**RECORD SET**
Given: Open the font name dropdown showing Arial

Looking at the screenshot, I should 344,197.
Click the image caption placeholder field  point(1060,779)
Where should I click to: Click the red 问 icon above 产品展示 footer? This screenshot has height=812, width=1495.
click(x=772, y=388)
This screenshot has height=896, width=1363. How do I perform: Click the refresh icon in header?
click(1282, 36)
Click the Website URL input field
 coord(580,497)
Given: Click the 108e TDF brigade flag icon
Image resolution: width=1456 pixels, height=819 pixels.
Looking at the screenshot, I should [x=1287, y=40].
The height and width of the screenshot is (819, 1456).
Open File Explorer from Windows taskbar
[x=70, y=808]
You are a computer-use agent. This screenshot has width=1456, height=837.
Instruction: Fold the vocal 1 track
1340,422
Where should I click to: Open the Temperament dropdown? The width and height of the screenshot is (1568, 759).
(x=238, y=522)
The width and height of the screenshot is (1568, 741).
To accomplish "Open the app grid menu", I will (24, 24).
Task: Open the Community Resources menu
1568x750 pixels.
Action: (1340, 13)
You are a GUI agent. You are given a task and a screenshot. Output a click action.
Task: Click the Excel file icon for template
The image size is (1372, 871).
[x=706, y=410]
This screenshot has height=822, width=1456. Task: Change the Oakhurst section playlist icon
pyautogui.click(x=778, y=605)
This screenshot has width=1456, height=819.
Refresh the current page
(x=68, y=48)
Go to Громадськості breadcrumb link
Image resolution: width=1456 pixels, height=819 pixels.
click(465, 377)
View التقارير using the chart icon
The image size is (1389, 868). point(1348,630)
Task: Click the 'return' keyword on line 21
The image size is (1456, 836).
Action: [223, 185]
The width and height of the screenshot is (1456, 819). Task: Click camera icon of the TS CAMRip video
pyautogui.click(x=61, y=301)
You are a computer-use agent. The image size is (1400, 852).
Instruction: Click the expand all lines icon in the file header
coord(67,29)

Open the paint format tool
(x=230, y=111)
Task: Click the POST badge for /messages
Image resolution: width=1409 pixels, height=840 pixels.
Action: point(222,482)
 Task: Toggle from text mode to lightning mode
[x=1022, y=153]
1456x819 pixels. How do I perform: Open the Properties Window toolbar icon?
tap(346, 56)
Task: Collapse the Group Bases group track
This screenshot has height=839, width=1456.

**ASSIGNED TASK**
If the string "menu" appears in a line of the entries, report the line.

**OUTPUT OF THE EXERCISE**
To accomplish "Open the app grid menu", I will (24, 24).
Task: Open the Community Resources menu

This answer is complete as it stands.